WHAT THE TASK ASKS:
Report how many lines in the data below hold the string "Platform". Nothing else should appear in the answer.

(Stored items)
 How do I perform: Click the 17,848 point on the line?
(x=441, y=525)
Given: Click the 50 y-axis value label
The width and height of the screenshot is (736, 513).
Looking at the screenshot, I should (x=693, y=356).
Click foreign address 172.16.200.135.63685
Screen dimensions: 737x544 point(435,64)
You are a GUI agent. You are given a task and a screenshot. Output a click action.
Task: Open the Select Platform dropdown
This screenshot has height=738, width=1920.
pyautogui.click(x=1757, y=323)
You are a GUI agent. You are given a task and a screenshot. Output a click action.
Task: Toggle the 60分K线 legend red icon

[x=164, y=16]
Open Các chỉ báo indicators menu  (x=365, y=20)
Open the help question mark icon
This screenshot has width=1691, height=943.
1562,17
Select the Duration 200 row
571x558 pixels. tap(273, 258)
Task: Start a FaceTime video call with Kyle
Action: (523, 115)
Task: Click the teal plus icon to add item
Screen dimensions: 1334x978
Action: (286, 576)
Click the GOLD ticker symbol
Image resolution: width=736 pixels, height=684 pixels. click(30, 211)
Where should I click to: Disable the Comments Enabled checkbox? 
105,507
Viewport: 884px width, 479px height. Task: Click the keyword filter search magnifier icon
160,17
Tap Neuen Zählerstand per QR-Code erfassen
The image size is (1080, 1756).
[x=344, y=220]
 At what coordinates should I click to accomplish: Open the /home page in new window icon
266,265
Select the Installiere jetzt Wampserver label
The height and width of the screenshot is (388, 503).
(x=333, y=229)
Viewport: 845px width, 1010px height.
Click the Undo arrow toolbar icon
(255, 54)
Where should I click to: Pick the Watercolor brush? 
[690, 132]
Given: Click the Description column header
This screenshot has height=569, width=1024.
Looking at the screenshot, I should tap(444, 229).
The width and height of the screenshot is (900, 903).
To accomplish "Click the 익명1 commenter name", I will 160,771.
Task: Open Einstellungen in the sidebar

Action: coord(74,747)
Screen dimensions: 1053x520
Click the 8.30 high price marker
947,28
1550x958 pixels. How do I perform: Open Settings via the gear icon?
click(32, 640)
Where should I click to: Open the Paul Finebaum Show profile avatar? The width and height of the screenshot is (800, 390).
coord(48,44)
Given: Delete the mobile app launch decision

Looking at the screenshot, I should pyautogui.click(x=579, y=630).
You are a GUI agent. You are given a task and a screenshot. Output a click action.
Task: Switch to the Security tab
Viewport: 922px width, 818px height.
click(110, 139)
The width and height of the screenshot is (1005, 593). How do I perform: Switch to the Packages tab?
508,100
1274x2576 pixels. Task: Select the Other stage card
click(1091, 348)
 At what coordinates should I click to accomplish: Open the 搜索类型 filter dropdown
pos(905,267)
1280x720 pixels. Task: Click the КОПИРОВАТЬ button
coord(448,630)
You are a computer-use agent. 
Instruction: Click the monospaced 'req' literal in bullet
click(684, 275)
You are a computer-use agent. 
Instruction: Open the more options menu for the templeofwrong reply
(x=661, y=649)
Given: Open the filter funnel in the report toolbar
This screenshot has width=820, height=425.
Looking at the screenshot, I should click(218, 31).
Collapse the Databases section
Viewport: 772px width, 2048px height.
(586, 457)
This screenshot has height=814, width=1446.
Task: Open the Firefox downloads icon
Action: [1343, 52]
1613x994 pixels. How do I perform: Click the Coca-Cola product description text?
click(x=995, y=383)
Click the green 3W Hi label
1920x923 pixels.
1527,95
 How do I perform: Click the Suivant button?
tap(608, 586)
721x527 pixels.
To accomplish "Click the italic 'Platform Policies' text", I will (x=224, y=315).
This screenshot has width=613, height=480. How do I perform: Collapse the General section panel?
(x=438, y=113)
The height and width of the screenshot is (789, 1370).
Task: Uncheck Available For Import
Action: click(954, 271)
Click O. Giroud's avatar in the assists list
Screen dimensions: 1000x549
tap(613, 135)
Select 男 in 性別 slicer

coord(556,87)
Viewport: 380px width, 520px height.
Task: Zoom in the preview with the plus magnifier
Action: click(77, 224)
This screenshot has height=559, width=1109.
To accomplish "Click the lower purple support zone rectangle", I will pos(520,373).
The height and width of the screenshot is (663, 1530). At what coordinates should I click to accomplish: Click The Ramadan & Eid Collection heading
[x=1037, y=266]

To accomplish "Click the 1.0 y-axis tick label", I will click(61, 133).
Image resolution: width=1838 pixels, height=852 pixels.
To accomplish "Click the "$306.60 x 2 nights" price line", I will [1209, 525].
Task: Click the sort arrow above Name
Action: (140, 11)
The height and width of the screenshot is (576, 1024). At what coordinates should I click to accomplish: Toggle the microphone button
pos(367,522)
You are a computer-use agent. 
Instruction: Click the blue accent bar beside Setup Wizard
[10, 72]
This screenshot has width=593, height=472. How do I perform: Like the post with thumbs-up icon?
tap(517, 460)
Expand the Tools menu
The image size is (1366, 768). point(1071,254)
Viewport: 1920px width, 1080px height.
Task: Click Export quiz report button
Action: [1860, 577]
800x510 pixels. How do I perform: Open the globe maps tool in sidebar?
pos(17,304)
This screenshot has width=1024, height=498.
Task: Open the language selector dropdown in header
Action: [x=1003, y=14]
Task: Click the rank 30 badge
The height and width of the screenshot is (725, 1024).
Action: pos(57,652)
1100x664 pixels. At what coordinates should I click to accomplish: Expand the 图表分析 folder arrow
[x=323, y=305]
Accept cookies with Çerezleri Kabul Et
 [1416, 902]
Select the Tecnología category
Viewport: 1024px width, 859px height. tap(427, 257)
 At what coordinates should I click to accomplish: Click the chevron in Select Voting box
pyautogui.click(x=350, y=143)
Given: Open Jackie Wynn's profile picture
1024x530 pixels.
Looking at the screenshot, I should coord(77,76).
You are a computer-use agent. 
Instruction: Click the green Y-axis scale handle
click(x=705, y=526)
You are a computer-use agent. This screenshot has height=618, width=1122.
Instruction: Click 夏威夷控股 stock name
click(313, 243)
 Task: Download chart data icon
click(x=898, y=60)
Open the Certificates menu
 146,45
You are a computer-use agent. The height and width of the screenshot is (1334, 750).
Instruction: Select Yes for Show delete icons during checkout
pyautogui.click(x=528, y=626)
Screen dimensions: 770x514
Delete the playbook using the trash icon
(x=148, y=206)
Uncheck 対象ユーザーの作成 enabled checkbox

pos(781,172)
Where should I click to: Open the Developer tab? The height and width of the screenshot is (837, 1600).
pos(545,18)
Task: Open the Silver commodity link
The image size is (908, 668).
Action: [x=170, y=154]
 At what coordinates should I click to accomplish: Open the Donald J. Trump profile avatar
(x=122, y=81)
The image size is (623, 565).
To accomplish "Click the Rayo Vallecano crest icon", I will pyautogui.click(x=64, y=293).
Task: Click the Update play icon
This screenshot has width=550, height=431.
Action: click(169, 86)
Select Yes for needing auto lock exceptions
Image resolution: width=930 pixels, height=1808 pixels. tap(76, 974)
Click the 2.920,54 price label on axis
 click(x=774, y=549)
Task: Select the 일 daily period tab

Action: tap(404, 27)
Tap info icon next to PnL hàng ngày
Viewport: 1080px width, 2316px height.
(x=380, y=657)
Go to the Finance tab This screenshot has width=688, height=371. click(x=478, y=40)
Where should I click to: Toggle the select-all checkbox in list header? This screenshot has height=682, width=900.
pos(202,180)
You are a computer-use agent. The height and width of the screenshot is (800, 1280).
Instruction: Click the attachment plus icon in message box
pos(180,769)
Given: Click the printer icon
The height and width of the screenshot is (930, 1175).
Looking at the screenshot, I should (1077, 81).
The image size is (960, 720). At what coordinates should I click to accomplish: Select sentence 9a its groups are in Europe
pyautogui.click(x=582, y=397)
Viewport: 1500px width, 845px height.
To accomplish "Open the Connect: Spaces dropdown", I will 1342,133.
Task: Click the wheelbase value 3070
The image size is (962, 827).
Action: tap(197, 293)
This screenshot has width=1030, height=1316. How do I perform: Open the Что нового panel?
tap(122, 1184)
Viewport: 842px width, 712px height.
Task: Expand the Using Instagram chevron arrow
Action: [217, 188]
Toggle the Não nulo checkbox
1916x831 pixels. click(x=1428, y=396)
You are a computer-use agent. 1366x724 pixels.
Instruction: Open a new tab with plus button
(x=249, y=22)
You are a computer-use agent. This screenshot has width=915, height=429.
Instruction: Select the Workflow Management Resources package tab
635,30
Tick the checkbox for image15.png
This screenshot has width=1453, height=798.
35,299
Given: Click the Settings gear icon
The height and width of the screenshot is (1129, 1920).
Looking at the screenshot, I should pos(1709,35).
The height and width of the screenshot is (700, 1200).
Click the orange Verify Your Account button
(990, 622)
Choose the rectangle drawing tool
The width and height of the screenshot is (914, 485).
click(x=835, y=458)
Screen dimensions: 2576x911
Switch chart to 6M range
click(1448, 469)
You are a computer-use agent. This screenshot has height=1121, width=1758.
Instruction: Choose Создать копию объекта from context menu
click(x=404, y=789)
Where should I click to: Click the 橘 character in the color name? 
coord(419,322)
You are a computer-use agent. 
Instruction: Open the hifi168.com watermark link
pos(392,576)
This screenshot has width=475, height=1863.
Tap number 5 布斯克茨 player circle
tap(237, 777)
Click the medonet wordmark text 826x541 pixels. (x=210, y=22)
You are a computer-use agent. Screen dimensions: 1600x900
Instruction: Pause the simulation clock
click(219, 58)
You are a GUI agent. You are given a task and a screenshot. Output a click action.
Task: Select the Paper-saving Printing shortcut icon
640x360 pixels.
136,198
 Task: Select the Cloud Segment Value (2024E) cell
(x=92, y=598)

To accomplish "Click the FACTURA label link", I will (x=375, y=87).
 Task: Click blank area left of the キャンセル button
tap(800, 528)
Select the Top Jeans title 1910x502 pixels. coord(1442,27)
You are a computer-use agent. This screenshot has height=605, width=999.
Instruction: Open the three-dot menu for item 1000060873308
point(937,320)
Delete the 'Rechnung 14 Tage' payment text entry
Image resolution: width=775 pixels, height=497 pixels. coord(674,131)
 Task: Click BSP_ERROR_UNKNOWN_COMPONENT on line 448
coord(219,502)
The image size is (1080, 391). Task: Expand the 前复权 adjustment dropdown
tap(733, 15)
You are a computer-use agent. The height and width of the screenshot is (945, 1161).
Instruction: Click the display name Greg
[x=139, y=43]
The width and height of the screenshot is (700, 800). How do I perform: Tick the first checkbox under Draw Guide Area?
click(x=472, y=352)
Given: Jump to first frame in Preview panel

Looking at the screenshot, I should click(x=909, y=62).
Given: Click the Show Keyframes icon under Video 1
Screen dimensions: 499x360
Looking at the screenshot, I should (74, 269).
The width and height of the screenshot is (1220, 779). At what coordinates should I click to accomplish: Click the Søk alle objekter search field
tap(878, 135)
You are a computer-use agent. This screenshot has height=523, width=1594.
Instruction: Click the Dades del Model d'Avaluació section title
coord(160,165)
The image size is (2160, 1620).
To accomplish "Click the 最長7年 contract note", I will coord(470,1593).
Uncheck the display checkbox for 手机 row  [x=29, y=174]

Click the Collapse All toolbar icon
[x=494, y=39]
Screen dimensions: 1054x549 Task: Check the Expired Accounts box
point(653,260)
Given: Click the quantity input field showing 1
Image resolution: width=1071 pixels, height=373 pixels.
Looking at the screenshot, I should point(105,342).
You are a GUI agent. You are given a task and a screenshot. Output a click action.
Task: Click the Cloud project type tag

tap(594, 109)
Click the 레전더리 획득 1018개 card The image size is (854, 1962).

RESPONSE AREA:
2